AdaM: Adapting Multi-User Interfaces for Collaborative Environments in Real-Time

AdaM: Adapting Multi-User Interfaces for Collaborative Environments in   Real-Time
Notice: This research summary and analysis were automatically generated using AI technology. For absolute accuracy, please refer to the [Original Paper Viewer] below or the Original ArXiv Source.

Developing cross-device multi-user interfaces (UIs) is a challenging problem. There are numerous ways in which content and interactivity can be distributed. However, good solutions must consider multiple users, their roles, their preferences and access rights, as well as device capabilities. Manual and rule-based solutions are tedious to create and do not scale to larger problems nor do they adapt to dynamic changes, such as users leaving or joining an activity. In this paper, we cast the problem of UI distribution as an assignment problem and propose to solve it using combinatorial optimization. We present a mixed integer programming formulation which allows real-time applications in dynamically changing collaborative settings. It optimizes the allocation of UI elements based on device capabilities, user roles, preferences, and access rights. We present a proof-of-concept designer-in-the-loop tool, allowing for quick solution exploration. Finally, we compare our approach to traditional paper prototyping in a lab study.


💡 Research Summary

The paper introduces AdaM, a system that automatically distributes user‑interface (UI) elements across multiple devices in collaborative, co‑located settings where users may join or leave at any time. The authors frame UI distribution as a many‑to‑many assignment problem and solve it with a mixed‑integer linear programming (MILP) model that can be solved in real time using modern solvers such as Gurobi.
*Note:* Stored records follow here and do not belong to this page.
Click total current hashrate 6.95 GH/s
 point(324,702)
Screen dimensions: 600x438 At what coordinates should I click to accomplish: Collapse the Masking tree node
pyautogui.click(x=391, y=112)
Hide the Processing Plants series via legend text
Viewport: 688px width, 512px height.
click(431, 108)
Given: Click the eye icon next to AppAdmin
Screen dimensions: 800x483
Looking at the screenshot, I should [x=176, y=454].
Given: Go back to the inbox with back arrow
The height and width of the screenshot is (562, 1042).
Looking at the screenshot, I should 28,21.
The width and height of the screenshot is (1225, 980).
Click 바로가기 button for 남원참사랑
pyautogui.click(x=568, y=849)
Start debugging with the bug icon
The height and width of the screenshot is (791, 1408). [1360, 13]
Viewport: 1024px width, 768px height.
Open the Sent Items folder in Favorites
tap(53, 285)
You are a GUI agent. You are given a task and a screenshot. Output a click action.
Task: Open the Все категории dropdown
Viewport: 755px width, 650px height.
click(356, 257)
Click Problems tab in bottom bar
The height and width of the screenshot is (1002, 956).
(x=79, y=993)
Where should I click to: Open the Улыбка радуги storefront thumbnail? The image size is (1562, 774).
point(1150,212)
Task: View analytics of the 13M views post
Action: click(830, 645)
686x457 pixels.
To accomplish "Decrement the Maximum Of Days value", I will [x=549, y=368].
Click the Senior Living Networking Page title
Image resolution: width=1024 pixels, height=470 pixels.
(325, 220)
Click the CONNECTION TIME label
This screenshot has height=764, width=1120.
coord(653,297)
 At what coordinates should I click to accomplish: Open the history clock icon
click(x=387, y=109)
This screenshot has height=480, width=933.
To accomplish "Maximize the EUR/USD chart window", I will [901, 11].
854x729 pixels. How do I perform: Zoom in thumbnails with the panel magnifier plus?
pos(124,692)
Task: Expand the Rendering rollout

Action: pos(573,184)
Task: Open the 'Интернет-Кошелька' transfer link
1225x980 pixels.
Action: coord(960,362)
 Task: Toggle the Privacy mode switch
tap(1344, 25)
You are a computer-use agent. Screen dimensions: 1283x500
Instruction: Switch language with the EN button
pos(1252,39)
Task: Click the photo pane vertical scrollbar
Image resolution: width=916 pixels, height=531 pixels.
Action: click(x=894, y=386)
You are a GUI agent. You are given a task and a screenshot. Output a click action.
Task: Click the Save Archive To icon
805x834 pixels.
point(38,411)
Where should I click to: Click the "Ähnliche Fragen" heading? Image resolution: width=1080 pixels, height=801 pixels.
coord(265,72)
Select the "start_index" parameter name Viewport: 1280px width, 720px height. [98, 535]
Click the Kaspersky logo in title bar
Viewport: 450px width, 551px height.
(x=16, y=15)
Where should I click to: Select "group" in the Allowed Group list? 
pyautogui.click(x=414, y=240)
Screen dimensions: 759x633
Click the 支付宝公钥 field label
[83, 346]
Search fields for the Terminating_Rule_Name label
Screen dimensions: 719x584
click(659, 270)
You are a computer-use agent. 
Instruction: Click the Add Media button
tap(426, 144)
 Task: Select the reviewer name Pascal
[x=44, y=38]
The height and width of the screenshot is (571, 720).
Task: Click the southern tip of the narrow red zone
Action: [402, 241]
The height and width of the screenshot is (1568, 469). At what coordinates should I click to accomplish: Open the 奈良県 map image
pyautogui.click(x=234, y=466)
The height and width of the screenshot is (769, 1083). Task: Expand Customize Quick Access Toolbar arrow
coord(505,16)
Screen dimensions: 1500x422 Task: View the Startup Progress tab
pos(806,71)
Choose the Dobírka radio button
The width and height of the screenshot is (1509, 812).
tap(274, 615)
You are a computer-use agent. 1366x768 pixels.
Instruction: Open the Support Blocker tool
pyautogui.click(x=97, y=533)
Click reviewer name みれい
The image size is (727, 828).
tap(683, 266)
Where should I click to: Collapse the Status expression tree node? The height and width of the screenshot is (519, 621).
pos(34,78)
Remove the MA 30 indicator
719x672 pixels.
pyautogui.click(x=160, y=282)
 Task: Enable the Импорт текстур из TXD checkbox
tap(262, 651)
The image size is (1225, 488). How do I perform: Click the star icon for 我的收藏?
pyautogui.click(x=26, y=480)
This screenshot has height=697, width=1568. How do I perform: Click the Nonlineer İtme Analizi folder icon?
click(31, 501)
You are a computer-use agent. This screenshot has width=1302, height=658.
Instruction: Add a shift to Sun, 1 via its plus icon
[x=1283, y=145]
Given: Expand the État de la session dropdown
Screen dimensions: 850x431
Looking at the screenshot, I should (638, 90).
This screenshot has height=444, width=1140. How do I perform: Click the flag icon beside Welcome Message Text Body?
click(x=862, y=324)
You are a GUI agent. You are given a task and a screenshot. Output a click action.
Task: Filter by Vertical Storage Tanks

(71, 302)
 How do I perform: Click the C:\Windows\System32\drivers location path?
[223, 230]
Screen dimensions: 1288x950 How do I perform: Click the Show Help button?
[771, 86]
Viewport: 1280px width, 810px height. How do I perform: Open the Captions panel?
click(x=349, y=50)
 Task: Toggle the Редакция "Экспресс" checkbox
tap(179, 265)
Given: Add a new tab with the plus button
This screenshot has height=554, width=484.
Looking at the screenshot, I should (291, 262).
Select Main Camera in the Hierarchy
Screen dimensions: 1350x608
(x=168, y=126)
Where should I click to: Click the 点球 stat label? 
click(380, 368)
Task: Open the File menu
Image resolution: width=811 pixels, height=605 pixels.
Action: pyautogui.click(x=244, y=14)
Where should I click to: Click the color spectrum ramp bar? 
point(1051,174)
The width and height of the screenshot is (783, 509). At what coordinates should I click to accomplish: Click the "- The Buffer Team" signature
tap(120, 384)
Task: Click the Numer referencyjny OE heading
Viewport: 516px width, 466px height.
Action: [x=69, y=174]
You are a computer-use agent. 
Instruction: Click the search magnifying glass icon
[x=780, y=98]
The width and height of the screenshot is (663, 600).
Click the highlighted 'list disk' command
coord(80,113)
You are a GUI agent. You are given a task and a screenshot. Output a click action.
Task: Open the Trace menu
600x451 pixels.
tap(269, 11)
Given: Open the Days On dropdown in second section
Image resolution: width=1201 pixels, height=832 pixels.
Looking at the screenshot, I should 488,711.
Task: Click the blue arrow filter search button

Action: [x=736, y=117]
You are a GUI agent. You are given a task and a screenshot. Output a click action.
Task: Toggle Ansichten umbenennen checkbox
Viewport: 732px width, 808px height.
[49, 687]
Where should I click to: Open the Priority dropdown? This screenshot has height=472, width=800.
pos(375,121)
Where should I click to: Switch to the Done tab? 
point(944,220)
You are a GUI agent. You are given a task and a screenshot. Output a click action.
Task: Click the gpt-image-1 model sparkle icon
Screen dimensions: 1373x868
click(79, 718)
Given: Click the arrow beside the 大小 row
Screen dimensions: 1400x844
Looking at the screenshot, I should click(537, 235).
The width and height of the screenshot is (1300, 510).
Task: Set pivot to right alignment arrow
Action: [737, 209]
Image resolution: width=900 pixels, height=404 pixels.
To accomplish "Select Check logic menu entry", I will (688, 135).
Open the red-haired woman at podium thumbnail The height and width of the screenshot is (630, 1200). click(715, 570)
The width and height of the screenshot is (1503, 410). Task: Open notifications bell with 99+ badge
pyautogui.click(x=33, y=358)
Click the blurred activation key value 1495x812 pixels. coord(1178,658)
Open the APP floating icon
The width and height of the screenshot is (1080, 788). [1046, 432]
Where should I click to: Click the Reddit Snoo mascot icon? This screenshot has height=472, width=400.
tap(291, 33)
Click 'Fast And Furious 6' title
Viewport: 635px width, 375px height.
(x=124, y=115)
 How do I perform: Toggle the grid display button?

Key inputs to the model are: (1) Element importance for each user (iₑᵤ), (2) Device characteristics (visual quality, text input, touch, mouse) encoded as a four‑dimensional vector u_d, (3) Element requirements (vₑ) expressed in the same space, (4) Access rights aᵤd (whether user u can use device d) and permission flags pₑᵤ (whether user u may interact with element e), and (5) physical constraints such as screen size and minimum/maximum pixel area for each element.

Decision variables are binary xₑd (element e assigned to device d) and oₑᵤ (element e made available to user u). Constraints enforce that an element can only be placed on a device the user can access, that privacy or role‑based permissions are respected, that the total area of assigned elements does not exceed a device’s screen, and that each element respects its size bounds.

The objective function maximizes a weighted sum of two normalized sub‑objectives: Quality (Q), which measures how well the chosen device matches the element’s functional requirements (the dot product u_d·vₑ) and penalizes excessive screen usage, and Completeness (C), which ensures that every user receives all elements they consider essential. Empirically the authors set the weight for quality to 0.8 and for completeness to 0.2, reflecting a preference for high‑quality placements while still guaranteeing a minimal level of functional completeness.

Because the MILP formulation is compact, the solver finds optimal (or near‑optimal) assignments within a few hundred milliseconds even for scenarios involving up to a thousand users and dozens of devices. The authors also built a designer‑in‑the‑loop tool that lets UI designers adjust importance scores and weight parameters and instantly visualise the resulting distribution, dramatically reducing the time needed for iterative design.

The evaluation consists of two parts. In a simulation study the authors generate random user‑device configurations to test scalability; solution time grows linearly with problem size, confirming real‑time feasibility. In a controlled user study (24 participants) they compare AdaM‑generated distributions with traditional paper prototyping. Participants using AdaM complete the distribution task faster (average 8 s vs. 35 s) and make far fewer errors (5 % vs. 22 %). Moreover, when users dynamically added or removed devices during the task, AdaM automatically recomputed a valid distribution, preserving interaction continuity.

Overall, the contributions are: (1) a formal problem definition that integrates role‑based access, privacy, and device heterogeneity; (2) a real‑time MILP model that jointly optimises quality and completeness; (3) a practical design tool that supports goal‑driven exploration rather than rule‑based scripting; and (4) empirical evidence that the approach outperforms manual methods in speed, accuracy, and adaptability. The authors suggest future extensions such as incorporating predictive user behavior, richer layout optimisation, and distributed solving in cloud environments, indicating that AdaM could become a foundational component for next‑generation cross‑device collaborative applications.